= Texto fornecido =
- - - - - - -

Anya só se lembrava dos primeiros três dígitos do número de telefone da mãe. Os restantes seis estão apontados num bloco de notas que deixou para trás quando, na primavera passada, fugiu de Mariupol em direção a Zaporíjia para fugir das investidas russas.
Em outubro do ano passado, em entrevista ao The New York Times, revelou que não tem como contactar a mãe: está agora em Moscovo, a quase 1.200 quilómetros da terra natal, no seio de uma família que a adotou: “Eu não queria ir, mas ninguém me perguntou nada”.
Na fronteira de Mariupol, Anya, 14 anos, foi sinalizada pelas forças russas num posto de controlo. Depois, foi colocada num autocarro que a levou até território russo e introduzida no sistema de adoção. Aguarda agora pela nacionalidade russa, que não quer: “Os meus amigos e família não estão aqui.”
São histórias como a de Anya, que conversou com os repórteres norte-americanos por mensagens escritas e de voz, à revelia da família adotiva, que colocaram Vladimir Putin, Presidente da Rússia, na mira do Tribunal Penal Internacional.

- - - - - - -

= Trabalho pedido =
Reproduza o trecho do texto sobre Anya entre "Na fronteira de" e "Tribunal Penal Internacional.", inclusive.

- - - - - - -

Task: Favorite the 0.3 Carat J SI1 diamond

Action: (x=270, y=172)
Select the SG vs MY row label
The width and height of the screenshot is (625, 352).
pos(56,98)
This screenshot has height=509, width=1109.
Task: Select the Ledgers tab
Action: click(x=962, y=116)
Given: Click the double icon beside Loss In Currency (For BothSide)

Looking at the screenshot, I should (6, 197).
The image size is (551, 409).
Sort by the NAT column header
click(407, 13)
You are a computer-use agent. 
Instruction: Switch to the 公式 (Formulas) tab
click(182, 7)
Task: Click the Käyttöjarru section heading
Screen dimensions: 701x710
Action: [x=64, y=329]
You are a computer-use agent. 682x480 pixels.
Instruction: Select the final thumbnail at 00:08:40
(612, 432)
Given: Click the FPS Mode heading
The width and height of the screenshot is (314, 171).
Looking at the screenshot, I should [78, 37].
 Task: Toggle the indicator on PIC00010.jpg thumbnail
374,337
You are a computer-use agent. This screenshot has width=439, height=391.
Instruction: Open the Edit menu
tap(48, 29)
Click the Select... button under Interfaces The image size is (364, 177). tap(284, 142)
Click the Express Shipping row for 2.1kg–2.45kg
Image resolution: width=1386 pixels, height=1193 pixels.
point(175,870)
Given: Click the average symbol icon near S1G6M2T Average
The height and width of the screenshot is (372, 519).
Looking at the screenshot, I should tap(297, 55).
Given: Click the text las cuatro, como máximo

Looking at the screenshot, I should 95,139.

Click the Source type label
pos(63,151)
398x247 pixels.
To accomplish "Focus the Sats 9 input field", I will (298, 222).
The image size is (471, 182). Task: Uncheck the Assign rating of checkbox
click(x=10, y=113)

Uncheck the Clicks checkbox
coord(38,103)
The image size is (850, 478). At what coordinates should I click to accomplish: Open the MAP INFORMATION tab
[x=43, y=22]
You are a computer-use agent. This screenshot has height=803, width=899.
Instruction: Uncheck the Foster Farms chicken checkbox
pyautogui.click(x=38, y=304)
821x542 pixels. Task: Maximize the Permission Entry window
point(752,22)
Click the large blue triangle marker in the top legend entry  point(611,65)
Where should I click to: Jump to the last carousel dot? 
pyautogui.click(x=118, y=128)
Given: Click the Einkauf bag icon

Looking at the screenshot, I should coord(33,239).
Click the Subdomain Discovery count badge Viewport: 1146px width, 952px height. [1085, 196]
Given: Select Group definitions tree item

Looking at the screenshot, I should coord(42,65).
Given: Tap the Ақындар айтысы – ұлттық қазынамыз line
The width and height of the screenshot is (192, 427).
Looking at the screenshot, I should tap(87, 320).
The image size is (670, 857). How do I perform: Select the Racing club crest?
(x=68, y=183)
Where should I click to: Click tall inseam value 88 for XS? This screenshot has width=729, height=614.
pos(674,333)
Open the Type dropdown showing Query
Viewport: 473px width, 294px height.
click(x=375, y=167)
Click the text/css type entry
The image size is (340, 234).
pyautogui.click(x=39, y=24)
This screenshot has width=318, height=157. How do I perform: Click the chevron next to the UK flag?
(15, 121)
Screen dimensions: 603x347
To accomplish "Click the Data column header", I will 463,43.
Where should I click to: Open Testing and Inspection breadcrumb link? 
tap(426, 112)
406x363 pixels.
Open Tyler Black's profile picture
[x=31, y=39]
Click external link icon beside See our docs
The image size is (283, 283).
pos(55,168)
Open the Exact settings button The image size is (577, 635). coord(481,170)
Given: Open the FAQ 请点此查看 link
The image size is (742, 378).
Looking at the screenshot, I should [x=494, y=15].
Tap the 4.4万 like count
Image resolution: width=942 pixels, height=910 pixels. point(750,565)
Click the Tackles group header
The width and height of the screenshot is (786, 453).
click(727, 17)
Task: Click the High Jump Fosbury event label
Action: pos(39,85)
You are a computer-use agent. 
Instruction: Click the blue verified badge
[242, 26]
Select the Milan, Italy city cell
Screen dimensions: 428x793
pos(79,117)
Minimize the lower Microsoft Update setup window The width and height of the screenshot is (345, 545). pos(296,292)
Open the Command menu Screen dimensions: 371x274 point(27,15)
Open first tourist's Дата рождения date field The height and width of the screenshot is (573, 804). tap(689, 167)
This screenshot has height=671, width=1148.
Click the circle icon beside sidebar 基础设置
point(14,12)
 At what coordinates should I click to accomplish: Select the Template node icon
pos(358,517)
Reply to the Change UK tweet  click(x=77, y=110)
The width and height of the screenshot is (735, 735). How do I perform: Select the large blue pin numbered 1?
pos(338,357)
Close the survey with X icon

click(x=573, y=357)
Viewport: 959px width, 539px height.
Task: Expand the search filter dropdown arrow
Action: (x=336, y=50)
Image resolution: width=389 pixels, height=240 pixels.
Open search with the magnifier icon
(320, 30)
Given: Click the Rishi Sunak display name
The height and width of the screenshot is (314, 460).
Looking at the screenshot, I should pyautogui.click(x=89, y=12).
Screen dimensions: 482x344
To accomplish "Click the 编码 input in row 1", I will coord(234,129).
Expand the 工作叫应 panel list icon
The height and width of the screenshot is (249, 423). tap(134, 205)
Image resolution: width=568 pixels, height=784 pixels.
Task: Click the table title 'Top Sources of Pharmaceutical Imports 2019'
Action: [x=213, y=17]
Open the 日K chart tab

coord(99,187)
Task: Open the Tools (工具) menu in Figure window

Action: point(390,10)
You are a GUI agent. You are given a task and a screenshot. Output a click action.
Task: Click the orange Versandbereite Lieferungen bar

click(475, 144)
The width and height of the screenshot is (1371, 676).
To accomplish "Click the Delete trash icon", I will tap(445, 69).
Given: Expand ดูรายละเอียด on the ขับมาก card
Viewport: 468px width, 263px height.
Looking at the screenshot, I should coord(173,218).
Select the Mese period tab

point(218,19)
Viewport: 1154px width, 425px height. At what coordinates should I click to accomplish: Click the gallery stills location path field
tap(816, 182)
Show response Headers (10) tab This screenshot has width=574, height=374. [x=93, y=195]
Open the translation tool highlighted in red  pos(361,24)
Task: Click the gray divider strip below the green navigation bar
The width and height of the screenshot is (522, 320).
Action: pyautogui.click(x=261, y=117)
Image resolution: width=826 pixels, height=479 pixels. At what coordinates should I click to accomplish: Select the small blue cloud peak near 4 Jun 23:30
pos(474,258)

- - - - - - -

= Resultado =
Na fronteira de Mariupol, Anya, 14 anos, foi sinalizada pelas forças russas num posto de controlo. Depois, foi colocada num autocarro que a levou até território russo e introduzida no sistema de adoção. Aguarda agora pela nacionalidade russa, que não quer: “Os meus amigos e família não estão aqui.”
São histórias como a de Anya, que conversou com os repórteres norte-americanos por mensagens escritas e de voz, à revelia da família adotiva, que colocaram Vladimir Putin, Presidente da Rússia, na mira do Tribunal Penal Internacional.